ANALYSES

La chute des cours n’est pas synonyme de déclin de l’Opep, mais de scission peut-être

Presse
5 février 2016
Du point de vue du pouvoir de fixation des prix, la chute des cours n’est pas synonyme de déclin de l’Opep : elle confirme son influence sur les marchés, à travers la position de l’Arabie saoudite, et une réorientation des missions du cartel qui défend aujourd’hui un niveau de production et non plus un niveau de prix. Cela n’a échappé à personne. N’oublions pas non plus que l’Indonésie est redevenue au 1er janvier 2016 membre de l’Opep, preuve de l’attractivité de ce dernier. Déclin non, scission peut-être, car tous n’approuvent pas cette politique saoudienne.

Face à la hausse de la production américaine due au non-conventionnel, à la crise économique, l’action de l’Opep pilotée par l’Arabie saoudite démontre que les prix se fixent bien à Riyad et non à Washington. De même, les États-Unis sont redevenus, après que la Chine leur a ravi la place au début des années 2010, le premier importateur de pétrole saoudien. Cette manœuvre n’est pas le fruit du hasard. Quant à la Russie, elle est à la peine car seuls les pays du Golfe et leurs réserves peuvent supporter longtemps cette configuration de cours à la baisse.

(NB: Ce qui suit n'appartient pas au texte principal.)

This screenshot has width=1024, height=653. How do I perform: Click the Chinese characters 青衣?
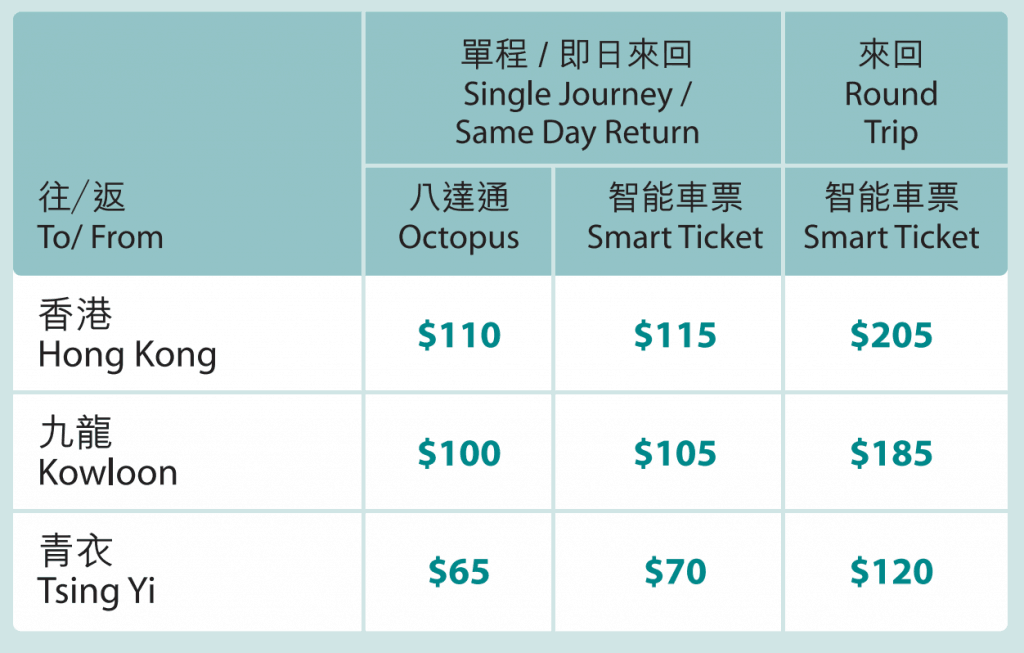click(x=75, y=551)
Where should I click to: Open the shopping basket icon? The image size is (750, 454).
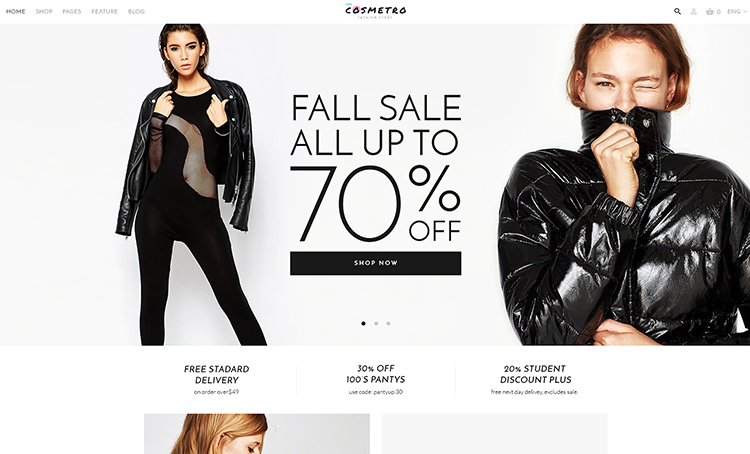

Reste la question du retour de l’Iran dans ce contexte. Les dissensions et rivalités irano-saoudiennes ne datent pas d’hier et pourtant, l’Opep existe toujours. La question est de savoir comment va se dérouler le retour de l’Iran dans le jeu pétrolier, Téhéran prévoyant d’augmenter sa production de 500 000 barils dans les mois qui viennent. Dans quelle mesure cet objectif est-il compatible avec la guerre des prix que mène l’Arabie saoudite ? Difficile à dire… Ce qui est étonnant aujourd’hui, c’est de voir que les tensions géopolitiques – notamment la guerre par procuration que se mènent Riyad et Téhéran au Yémen ou en Syrie –, qui sont habituellement un facteur haussier des prix, devraient au contraire entraîner encore ceux-ci à la baisse, le Royaume souhaitant asphyxier la politique régionale de la République islamique en la frappant au portefeuille.